Indian Economic Growth & Changes – MBA Finance
Indian Economic Growth & Changes – MBA Finance
Introduction
Economists excel at conceptualizing abstract economic models and applying them empirically. This also applies to growth models. The most basic interpretation of growth is that capital investment is what matters: more capital per worker means more output per worker, which is what economic growth is all about. This viewpoint underpinned the “Mahalanobis model,” which influenced Indian policymaking and implementation in the years following independence. The public sector had to lead the process of increasing investment, which was the key conceptual driver in putting the abstract ideas into practice. There is some agreement among economists that this approach was not optimal in a variety of policy dimensions, with evidence for sub optimality including high incremental capital-output ratios or, equivalently a low marginal productivity of capital.

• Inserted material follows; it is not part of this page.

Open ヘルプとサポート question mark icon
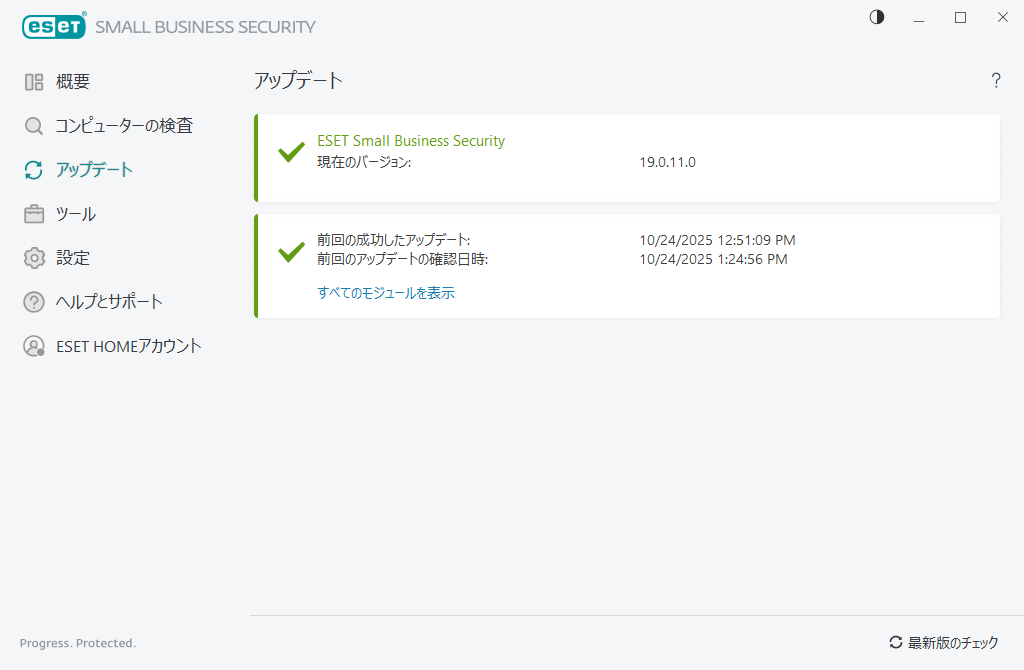This screenshot has width=1024, height=670. coord(35,301)
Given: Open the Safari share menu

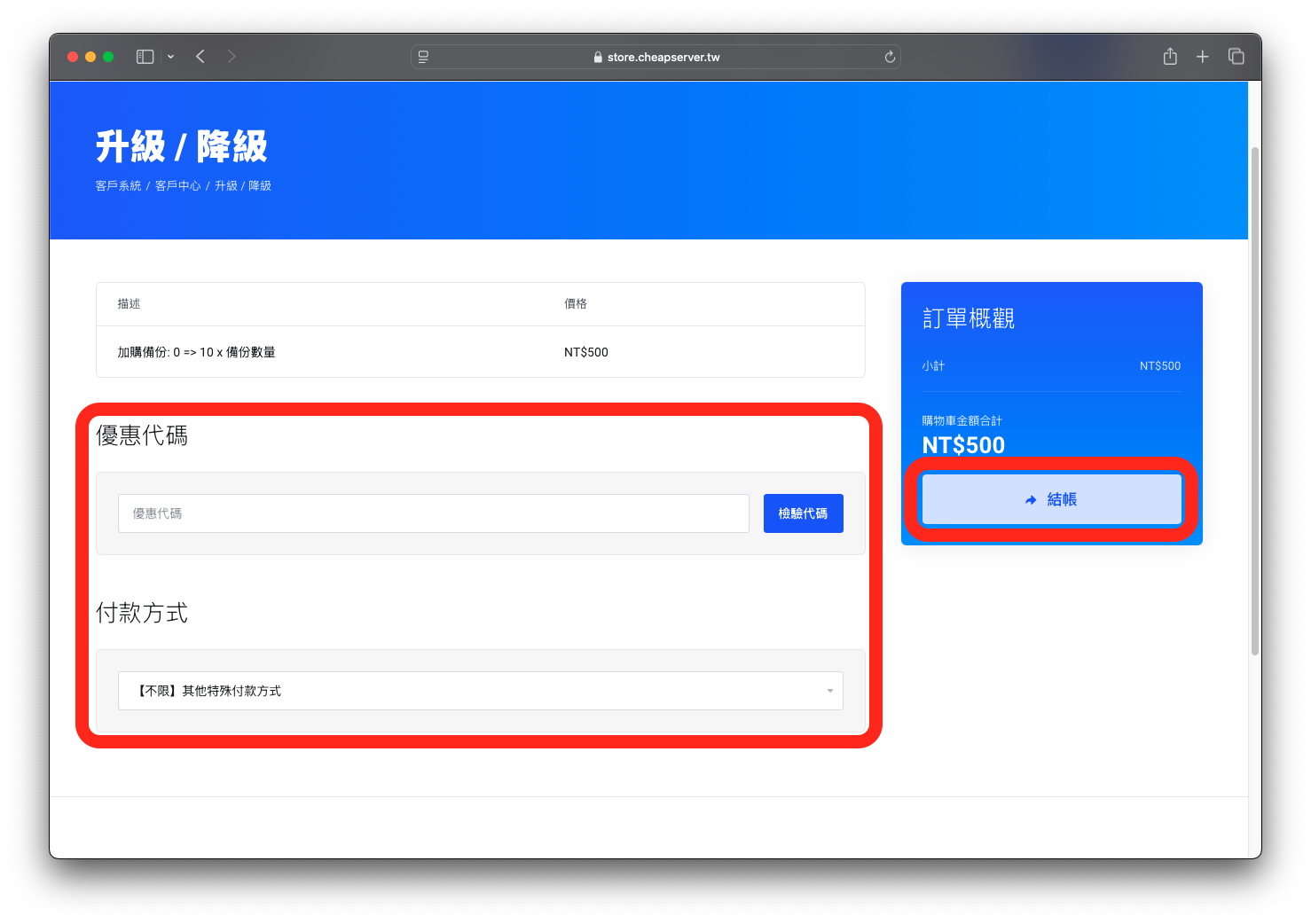Looking at the screenshot, I should (1170, 57).
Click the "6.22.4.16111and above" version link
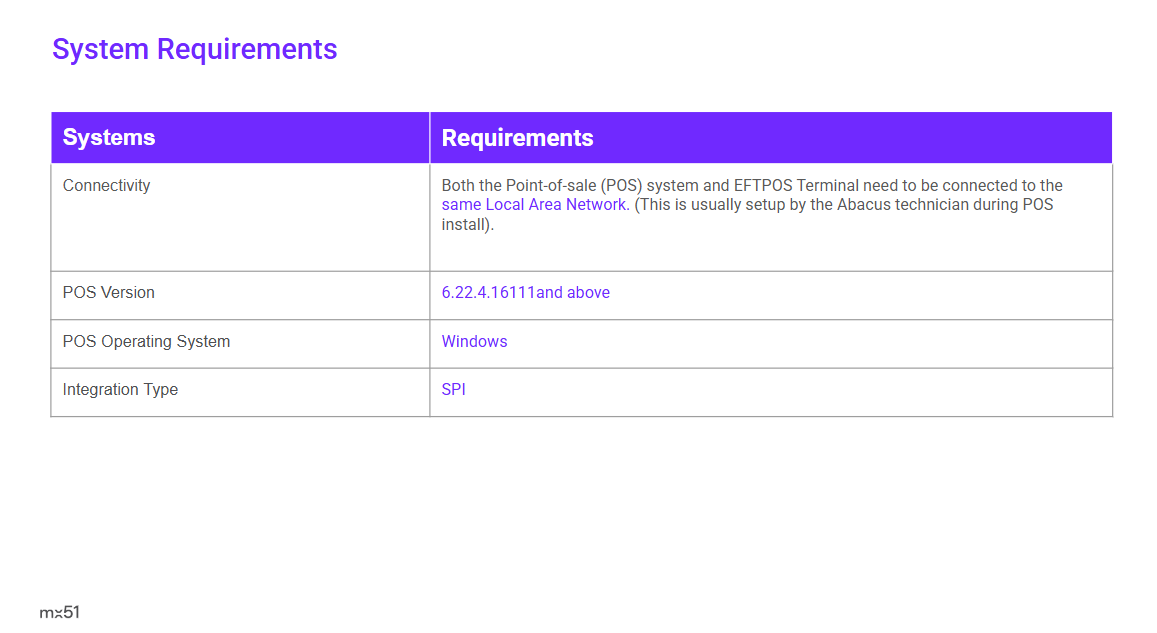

Changes in human capital can be captured in growth accounting exercises to the extent that they are measured by educational attainment. However, human capital is a broad category that includes not only the skills of industrial and clerical workers, which may be peroxide by education levels, but also managerial skills. India has produced a well-known elite of managers, some of whom have demonstrated their abilities outside of the country, in premier US firms such as Alphabet (Google), Microsoft, MasterCard, and Pepsi, attracting the attention of Chinese policymakers in this regard.
Conclusion
Growth accounting by economists takes a different approach than Sen's econometric analysis, attempting to measure the contributions of labor, capital, and other inputs to output growth using national income accounts. In these calculations, the quality of inputs is adjusted so that labor input, for example, can account for education levels – what economists refer to as human capital. Total Factor Productivity (TFP) is the portion of output that cannot be explained by quality-adjusted inputs and is thought to reflect factors such as innovation and input efficiency.